[BEGIN INFORMATION GIVEN]

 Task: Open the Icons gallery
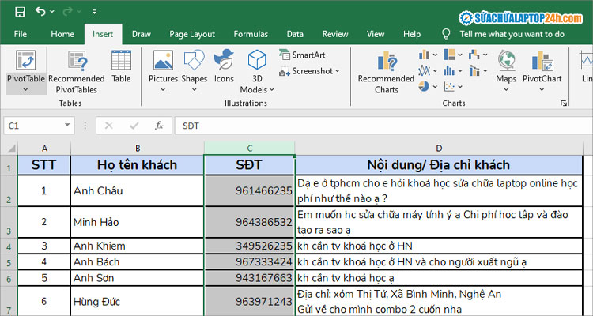pyautogui.click(x=224, y=62)
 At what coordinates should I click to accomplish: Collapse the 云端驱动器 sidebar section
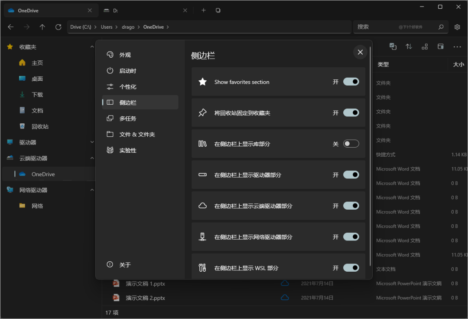[x=92, y=158]
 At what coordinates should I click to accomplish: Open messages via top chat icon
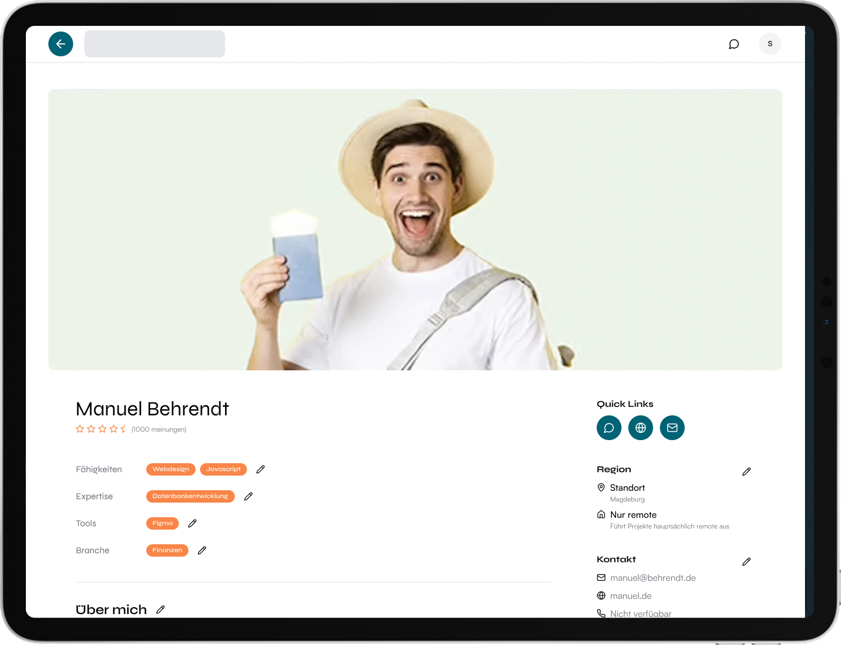[x=734, y=44]
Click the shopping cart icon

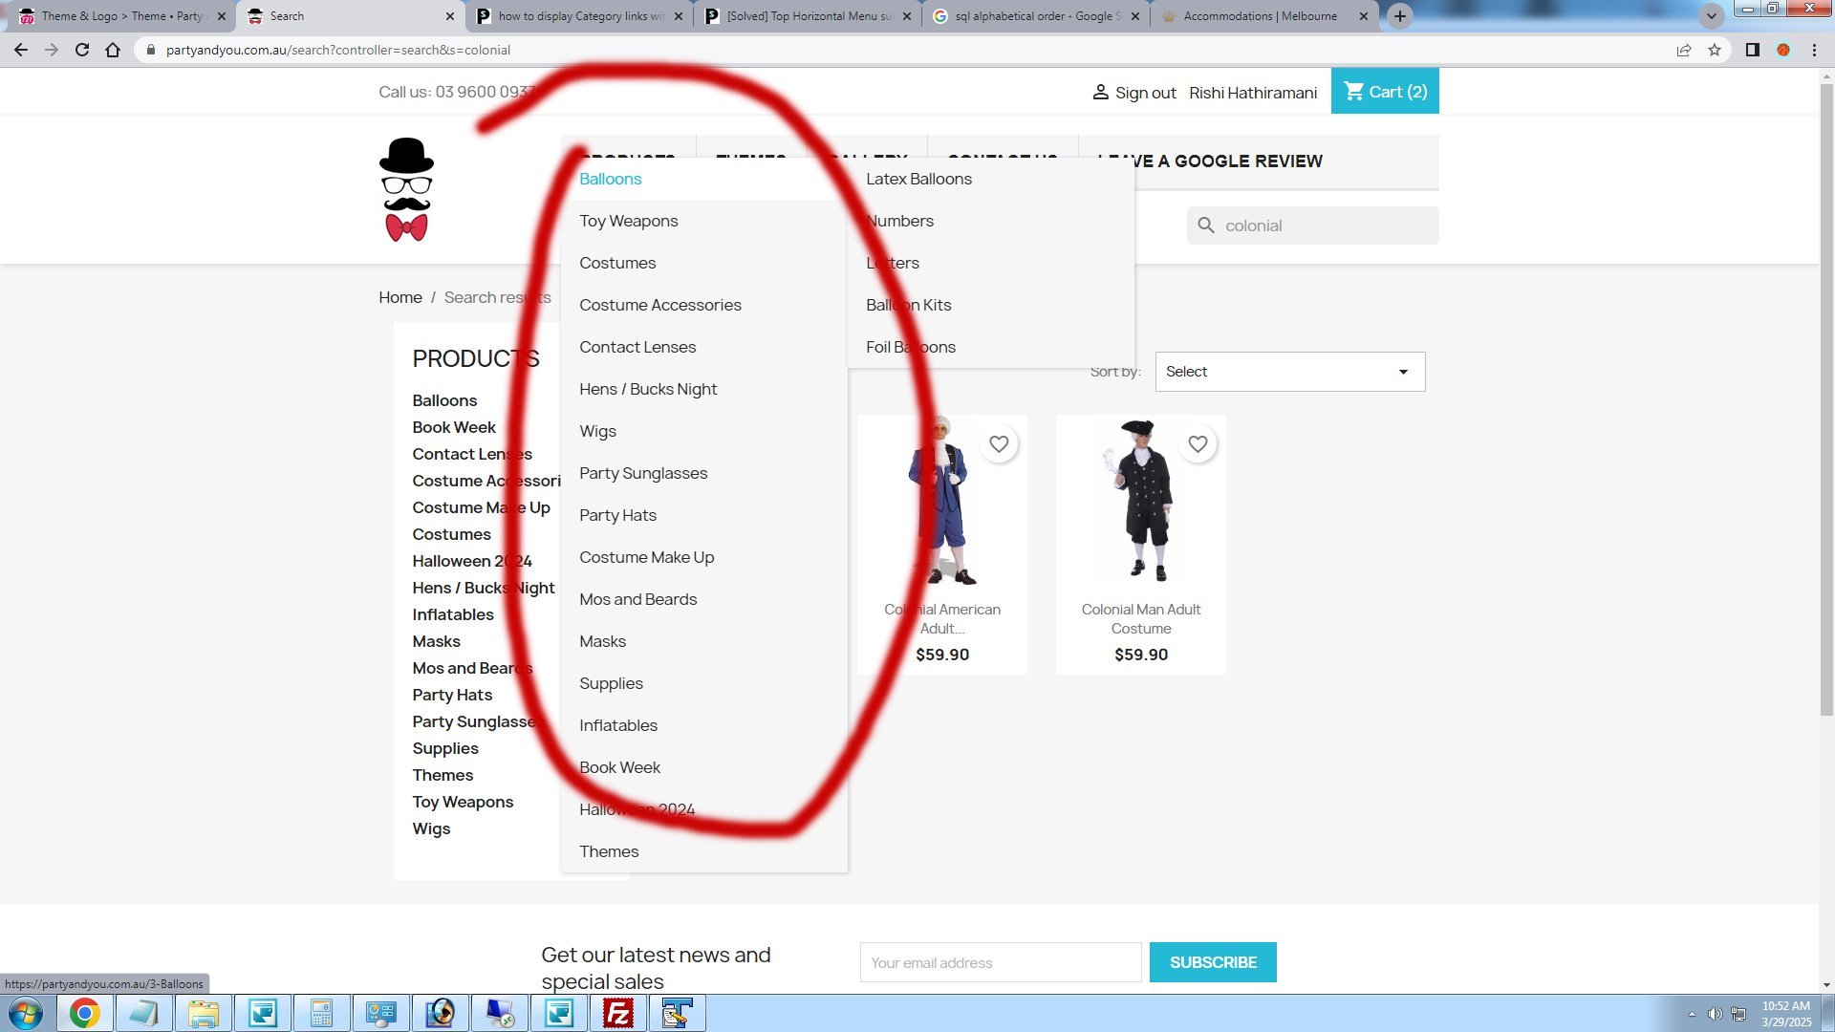pyautogui.click(x=1353, y=92)
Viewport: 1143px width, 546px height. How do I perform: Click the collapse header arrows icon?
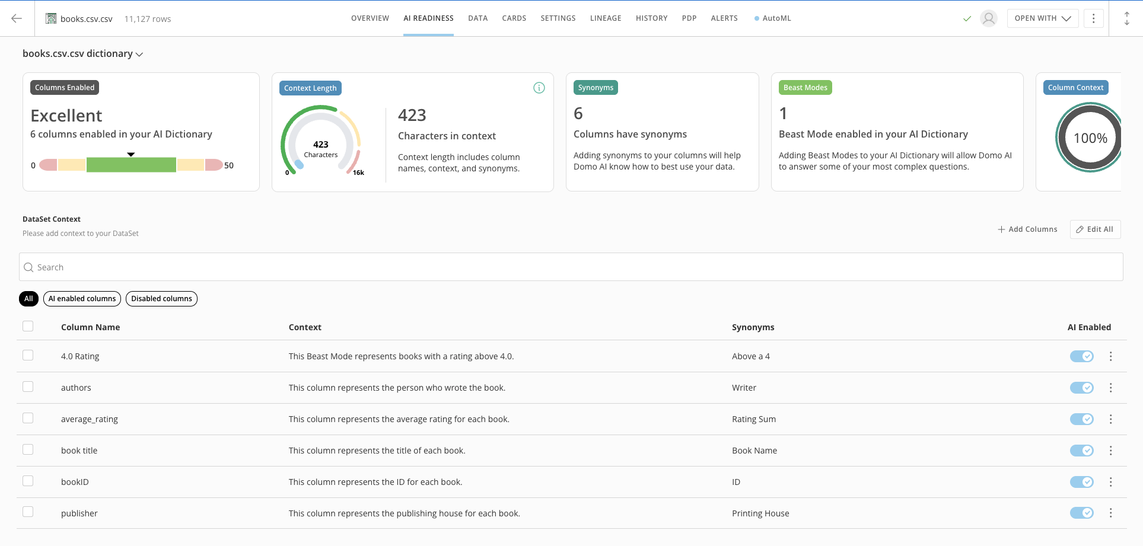pyautogui.click(x=1127, y=18)
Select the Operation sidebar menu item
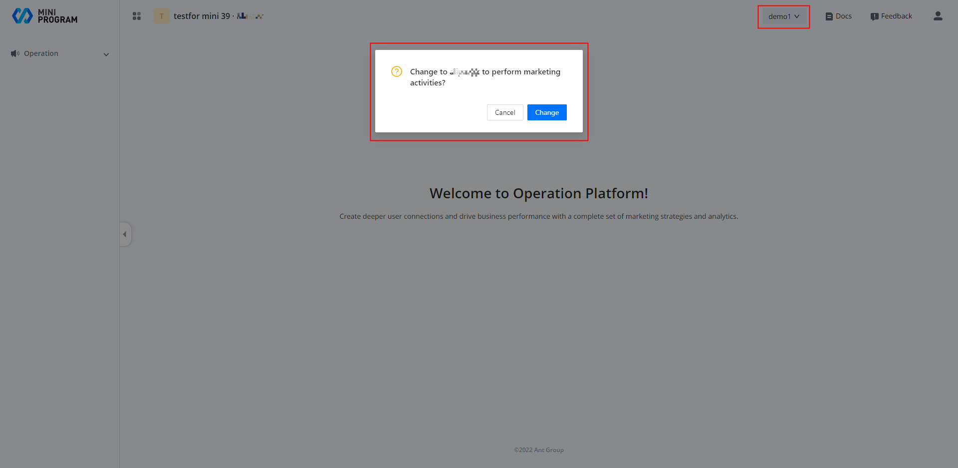This screenshot has width=958, height=468. [x=41, y=53]
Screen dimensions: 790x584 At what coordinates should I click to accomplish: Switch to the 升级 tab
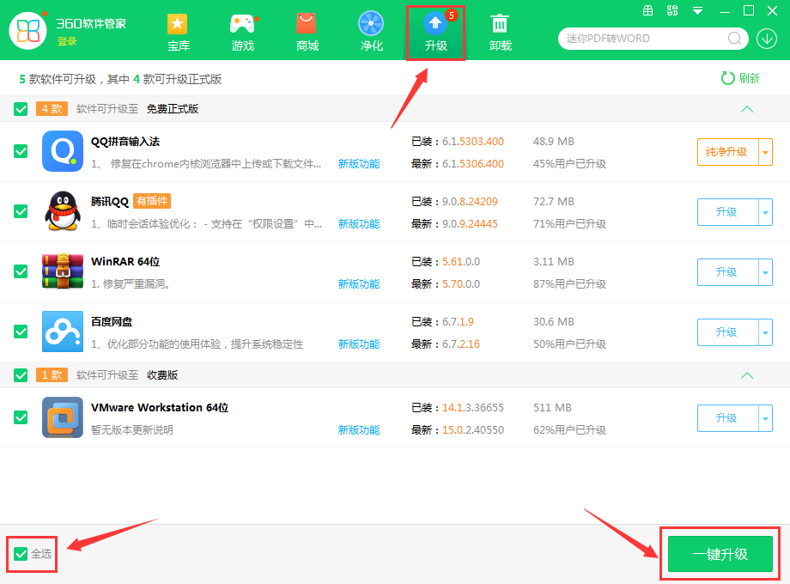pyautogui.click(x=435, y=31)
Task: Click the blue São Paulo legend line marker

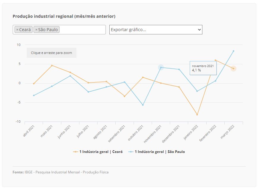Action: click(131, 152)
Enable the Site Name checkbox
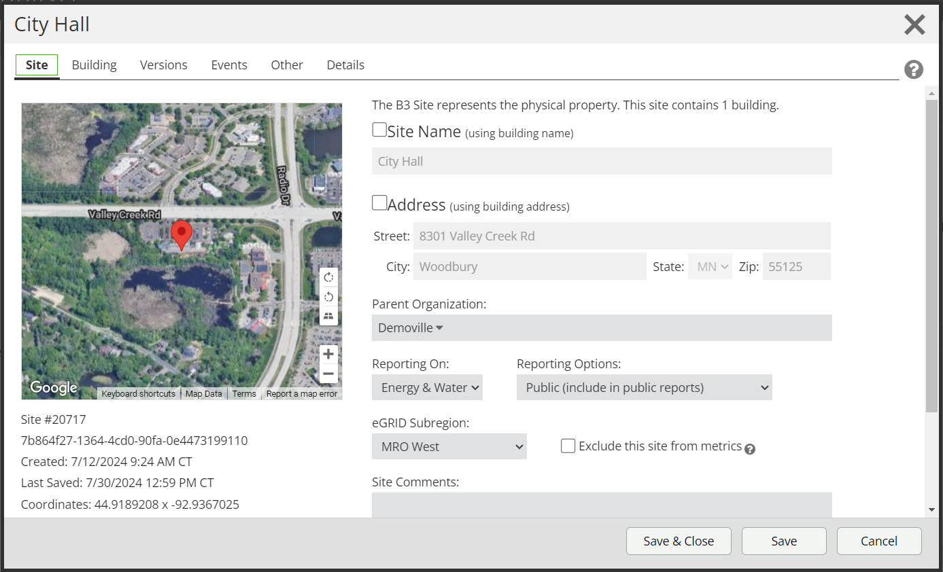 pyautogui.click(x=379, y=129)
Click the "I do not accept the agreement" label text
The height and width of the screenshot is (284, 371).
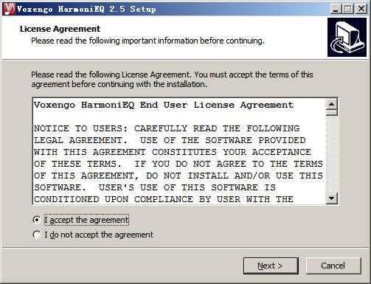pyautogui.click(x=99, y=235)
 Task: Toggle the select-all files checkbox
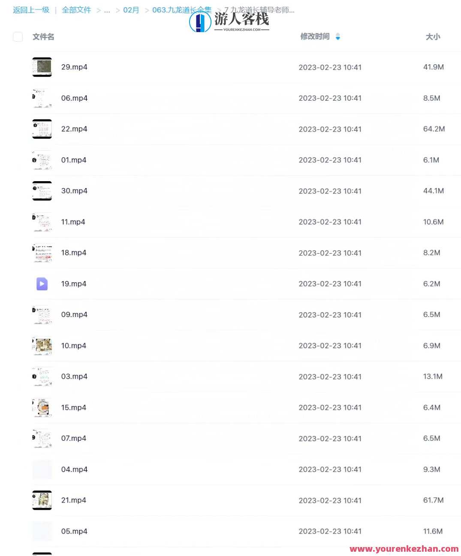coord(18,37)
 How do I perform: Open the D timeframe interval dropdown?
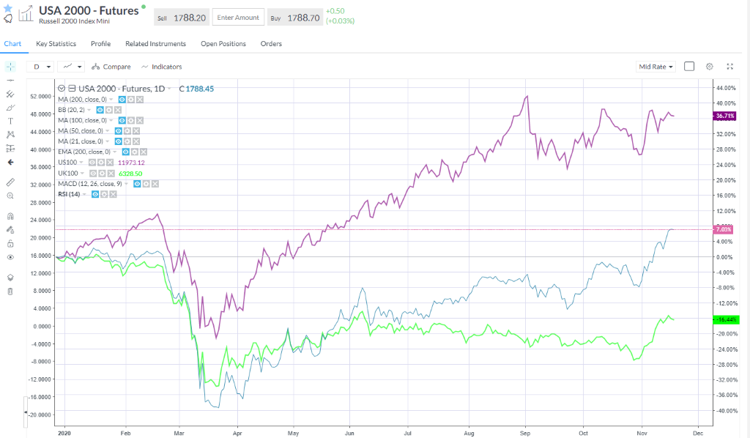[x=40, y=66]
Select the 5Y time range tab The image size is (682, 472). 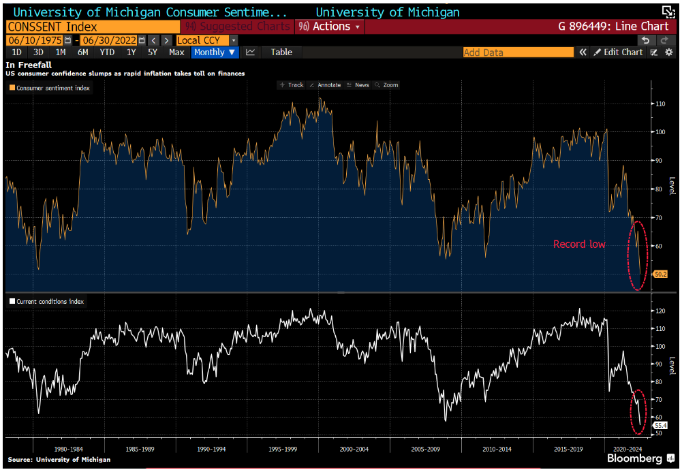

[END INFORMATION GIVEN]

STATED TASK: Print all the entries above word for word, leaving out the pictures.

THE OUTPUT:
 Task: Open the Icons gallery
pyautogui.click(x=224, y=62)
 At what coordinates should I click to accomplish: Collapse the 云端驱动器 sidebar section
[x=92, y=158]
 At what coordinates should I click to accomplish: Open messages via top chat icon
[x=734, y=44]
Click the shopping cart icon

pyautogui.click(x=1353, y=92)
Viewport: 1143px width, 546px height. How do I perform: Click the collapse header arrows icon?
pyautogui.click(x=1127, y=18)
Select the Operation sidebar menu item
This screenshot has width=958, height=468. [x=41, y=53]
Screen dimensions: 790x584 At what coordinates should I click to accomplish: Switch to the 升级 tab
pyautogui.click(x=435, y=31)
Task: Click the blue São Paulo legend line marker

Action: click(131, 152)
Enable the Site Name checkbox
 pyautogui.click(x=379, y=129)
Click the "I do not accept the agreement" label text
The height and width of the screenshot is (284, 371).
pyautogui.click(x=99, y=235)
 Task: Toggle the select-all files checkbox
coord(18,37)
 How do I perform: Open the D timeframe interval dropdown?
[x=40, y=66]
Select the 5Y time range tab The image size is (682, 472). 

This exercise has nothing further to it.